_Goal of the exercise_
Among the entries that follow, the required portion opens with the line containing "Task: Select the red Netflix app icon" and closes with the line containing "How do I perform: Click the JAふらの logo?". Give that portion again exactly, and nothing else.

_Data to process_
+ + + +
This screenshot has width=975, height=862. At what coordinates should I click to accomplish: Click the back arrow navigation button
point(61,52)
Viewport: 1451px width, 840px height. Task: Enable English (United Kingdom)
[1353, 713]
+ + + +
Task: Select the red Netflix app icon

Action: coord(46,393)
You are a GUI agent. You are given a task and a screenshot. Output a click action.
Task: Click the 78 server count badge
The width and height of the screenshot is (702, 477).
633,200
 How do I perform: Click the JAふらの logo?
+ + + +
_Solution for this exercise_
Task: Select the red Netflix app icon

Action: coord(46,393)
You are a GUI agent. You are given a task and a screenshot. Output a click action.
Task: Click the 78 server count badge
The width and height of the screenshot is (702, 477).
633,200
 How do I perform: Click the JAふらの logo?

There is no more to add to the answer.